Emphasis should be placed on the words, ‘just order’. They have a deeper meaning today than before because of the growing rate of inequalities that are also fast becoming pervasive in Tanzania’s political economy.

Put differently, economic policy should not only address unemployment but also the levels of wages.Even then, Tanzania cannot behave like an ostrich by sinking its head in the sand in the face of what is a fast evolving reality about the steady decline in formal jobs.

Concern must be taken seriously because research undertaken by leading computer scientists like Carl Benedikt Frey and Michael Osborne shows that ‘computerisation will mainly substitute for low-skill and low-wage jobs and high-wage occupations are the least susceptible to computer capital.’

In other words, the trend for a country like Tanzania with huge chunks of low skilled workers would be towards heightened and more pronounced inequality.The reality, however, is that we are moving more and more into a technically based economy.

In South Africa, the response of the State and regional governments is the establishment of Schools of Specialisation at regional levels which absorb secondary school leavers.

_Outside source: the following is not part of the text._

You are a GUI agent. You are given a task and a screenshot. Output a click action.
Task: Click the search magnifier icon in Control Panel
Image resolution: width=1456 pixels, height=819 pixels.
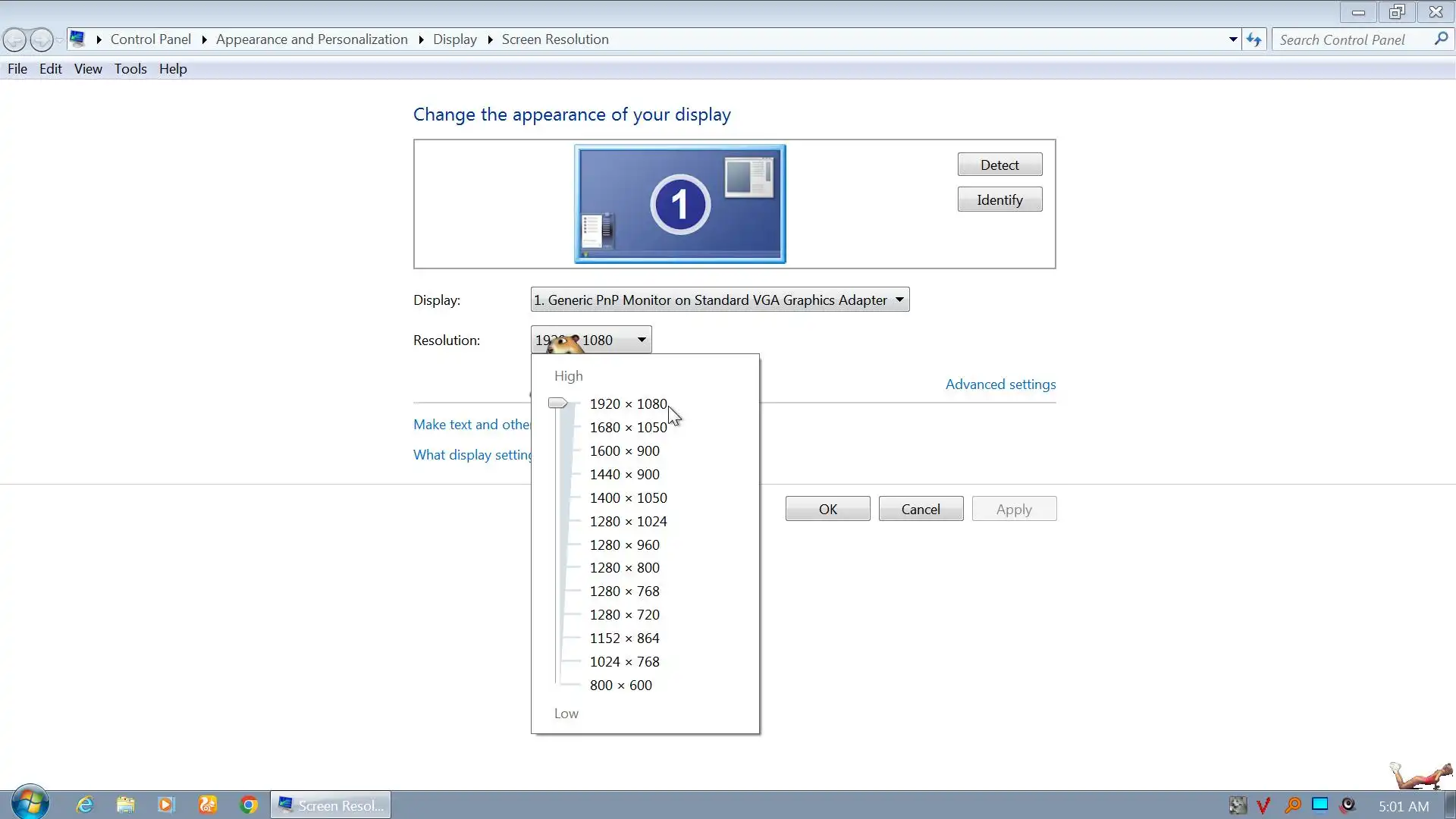(x=1441, y=39)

It is a strategy to address shortage of critical skills and social inequalities by offering students both theory and practical learning covering: maths and science, engineering, ICT, commerce and entrepreneurship, performing and creative arts and sports. This is going beyond traditional vocational training. Tanzania should learn from such examples.

In Tanzania, moreover, the government, the private sector, the trade unions and the society as a whole should fundamentally begin to discuss what kind of society Tanzania should build within an inevitably fast emerging labour reducing environment.

This is important as Tanzania embarks on implementing the Second Five Year Development Plan, 2016/17-2020/21, whose main plank is industrialisation and public investment in infrastructure-hard and soft.

Conclusion
Tanzanians must quiz what kind of industrialisation should be embraced as a priority vis a vis the desire to create rather than eliminate jobs; how should the education system be rethought of, shaped and quickly fixed to align it with current and future developments predicated on absorptions and applications of newer and more complex information, communication, industrial and even bio-medicaltechnologies and, finally, what forms of social safety nets would needto be introduced to ameliorate and mitigate possible job insecurities?

As part of the economic policy, it would also be important to revisit Tanzania’s welfare state system which thrived under Mwalimu Julius Nyerere’s leadership and, in particular, to determine how best the gains of growth driven by technological advances may be more equitably redistributed.